Komentując w 250 lat później przebieg operacji wiedeńskiej wybitny historyk wojskowości gen. Marian Kukiel pisał: ,, Takie przeprowadzenie operacji i bitwy było niewątpliwie dziełem mistrzowskim, przejawem geniuszu wojennego wyższej miary. Jeden z większych w Europie teoretyków wojskowości pruski generał Carl von Clausevitz zaliczył Sobieskiego do najwybitniejszych wodzów wszechczasów ''Nie ma żadnej kariery dowódcy, która by bardziej obfitowałaby w czyny błyskotliwej odwagi i podziwu godnej wytrwałości, niż Sobieskiego'' - stwierdził. Ważniejsze były jednak skutki strategiczne skutki zwycięstwa. Przed bitwą pod Wiedniem Turcja stanowiła pierwsze lub drugie po Francji mocarstwo w świecie, jeśli chodzi o potencjał militarny. Zagrażała poważnie Europie. W latach 1663-1681 stoczyła 4 w sumie zwycięskie wojny z trzema potężnymi państwami: Austrią, Polską, Rosją i Wenecją, uzyskując w ich wyniku znaczne zdobycze terytorialne. Nawet w 1683 roku tylko dni dzieliły Wiedeń - stolicę państwa Habsburgów - od upadku. W bitwie pod Wiedniem ta potęga została złamana raz na zawsze, odtąd przestała Turcja stanowić zagrożenie dla Europy. Niewątpliwie przyczyniły się do tego kryzys wojskowości tureckiej przełomu XVII-XVIII wieku, ale kryzys ów w dużej mierze wystąpił dzięki klęskom tureckim, z których pierwszą i najważniejszą była bitwa pod Wiedniem. Możliwe zwycięstwo tureckie w 1683 r., przynosząc nowe zdobycze terytorialne, łupy, jasyr, wzmocniło by ekonomicznie imperium osmańskie. Wzbierająca fala turecka została zatrzymana - odtąd miała się już tylko cofać. Wojna z Turkami trwała jeszcze długo i zakończyła się ostatecznie dopiero w 1699 r. pokojem w Karłowicach. Polska odzyskała utracone ziemie, ale na tym się skończyło. Słabnąca Rzeczpospolita nie była w stanie wyzyskać tak świetnego zwycięstwa - owoce zebrali inni.

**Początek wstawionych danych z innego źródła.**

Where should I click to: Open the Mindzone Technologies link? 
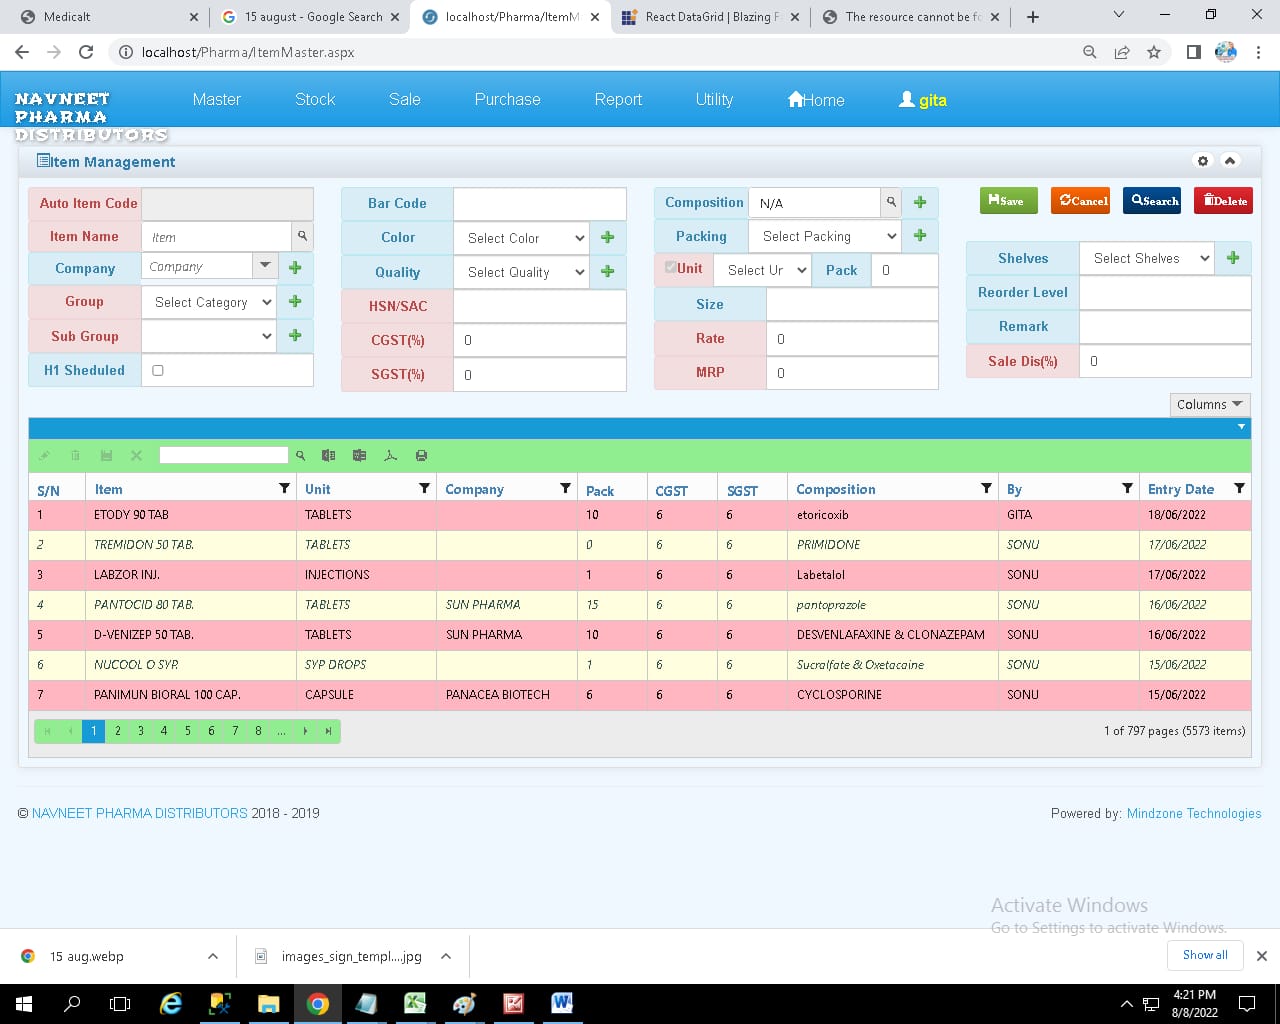click(1193, 813)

Kara Mustafa (ok. 1620 lub 1634-1683)
Wielki wezyr bardzo długo przekonywał sułtana o szansie powodzenia wyprawy. W raportach do Stambułu próbował zmniejszyć obraz klęski wiedeńskiej jednak sułtan nie dał się przekonać. Nakazał zatem udusić Kare Mustafe (lub Mustafe-Pasze) zielonym, jedwabnym sznurem.

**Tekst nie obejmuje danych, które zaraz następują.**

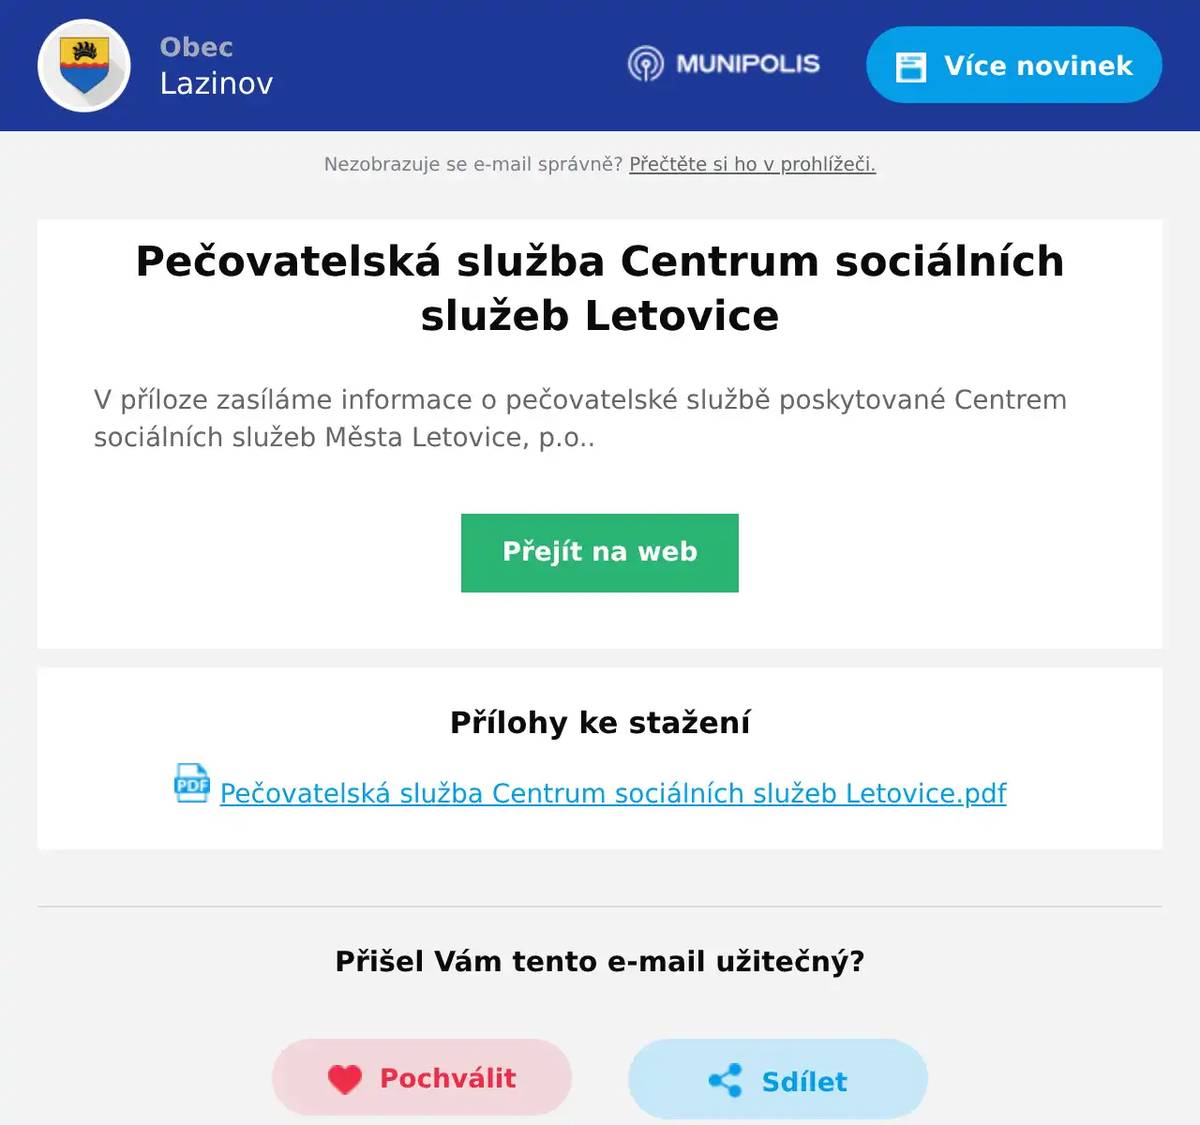Download Pečovatelská služba Centrum sociálních služeb Letovice.pdf

[612, 793]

Fragmenty z listu Jana III Sobieskiego do żony, królowej Marii Kazimiery, nazywanej przez króla Marysieńką, pisanego po bitwie pod Wiedniem w 1683 roku W namiotach wezyrskich 13 IX [l683] w nocy. Jedyna duszy i serca pociecho, najśliczniejsza i najukochańsza Marysieńku!

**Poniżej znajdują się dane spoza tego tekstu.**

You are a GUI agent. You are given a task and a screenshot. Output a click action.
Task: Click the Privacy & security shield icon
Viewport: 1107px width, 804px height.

Bóg i Pan nasz na wieki błogosławiony dał zwycięstwo i sławę narodowi naszemu, o jakiej wieki przeszłe nigdy nie słyszały. Działa wszystkie, obóz wszystek, dostatki nieoszacowane dostały się w ręce nasze. Nieprzyjaciel, zasławszy trupem aprosze, pola i obóz, ucieka w konfuzji. Wielbłądy, muły, bydle, owce, które to miał po bokach, dopiero dziś wojska nasze brać poczynają, przy których Turków trzodami tu przed sobą pędzą;drudzy zaś, osobliwie des renegats, na dobrych koniach i pięknie ubrani od nich tu do nas uciekają. Taka się to rzecz niepodobna stała, że dziś już między pospólstwem tu w mieście i u nas w obozie była trwoga, rozumiejąc i nie mogąc sobie inaczej perswadować, jeno że nieprzyjaciel nazad się wróci, Prochów samych i amunicyj porzucił więcej niżeli na milion. Widziałem też nocy przeszłej rzecz tę, którejm sobie zawsze widzieć pragnął. Kanalia nasza w kilku miejscach zapaliła tu prochy, które cale Sądny Dzień reprezentowały, bez szkody cale ludzkiej: pokazały na niebie, jako się obłoki rodzą. Ale to nieszczęście .wielkie, bo pewnie na milion w nich uczyniło szkody.